Please answer these questions from the reflection on anointing below:
(a) What figure does the writer use in the analogy for the power of anointing?
(b) Who did the writer hear say "do not look away", and in what setting?
(c) What does the writer say anointing often is?

Selected extract:
++++++++

I have always believed so strongly in the power of anointing. I often used the analogy of a knight going out to do the bidding of the king. If she/he is beset by robbers but has the seal of the king…his/her life is protected in the knowledge, known even by robbers that the king, if present, would protect this servant.
Our anointing, of blessing from our chrism, is sign of our Spirit’s protection that follows us wherever we go.
Our anointing calls us to acceptance of our difficulties and to fight with all our will to rise above them or to move through with them with serenity as Spirit leads.
Our anointing calls us to recognize our fears and to seek help and assistance to face them.
Our anointing calls us to open to the natural healing processes our God has provided our body and all of God’s creation including the healing gifts of nurses and of surgeons, of therapists and of friends.
Our anointing calls us to recognize our own strength in God’s strength and to rest in God’s strength when our own strength fails us.
Our anointing calls us to look into one another’s eyes and acknowledge hurt and pain and share hurt and pain in the comforting gaze of one who will go there with us and bolster our efforts.
Our anointing calls us to find strength deeper than we knew existed and share that strength with others whose needs are not so obvious but pressing none the less.
Have you ever had your feet rubbed by another? You thought you were just fine but realized after that a foot rub was exactly what you needed. You feel compelled to offer or receive a foot rub again.
So it is with anointing. It is often the sacrament we didn’t know we needed.
In our culture, pain is seen as something to be avoided at all costs. I have spoken with my husband about end of life decisions around pain. As I decided in childbirth, I do not want the pain taken away when my life ends. I want to, if able, decide that some pain medication may help me be present. I want to be present with the necessary pain. I want to provide the opportunity that Christ provided Mary: to look deeply into the eyes of the suffering and find love.
Not, of course, suffering for sufferings sake. But in a world of free will suffering does occur. When suffering occurs, as I heard Bill and Melinda Gates say in a video of a commencement speech they presented together, I want be an individual and raise individuals who: “do not look away”.
As Church, when we anoint, we “do not look away”. We look deeply into one another’s eyes. We recognize the Chrism/The Spirit with us together. We recognize the love that entwines our fear, lifts up our hope, and calls us to fight for change or rest in acceptance. We love wholy.

++++++++

Given records:
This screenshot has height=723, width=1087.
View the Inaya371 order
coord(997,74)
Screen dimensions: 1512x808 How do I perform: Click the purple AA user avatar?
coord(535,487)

++++++++

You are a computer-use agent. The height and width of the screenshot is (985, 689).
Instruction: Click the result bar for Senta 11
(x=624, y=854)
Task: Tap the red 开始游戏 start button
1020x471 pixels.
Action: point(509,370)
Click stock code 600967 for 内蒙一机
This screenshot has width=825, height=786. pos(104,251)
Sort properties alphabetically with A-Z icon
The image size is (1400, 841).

++++++++

Output of the exercise:
(a) A knight going out to do the bidding of the king, who carries the seal of the king.
(b) Bill and Melinda Gates, in a video of a commencement speech they presented together.
(c) The sacrament we didn't know we needed.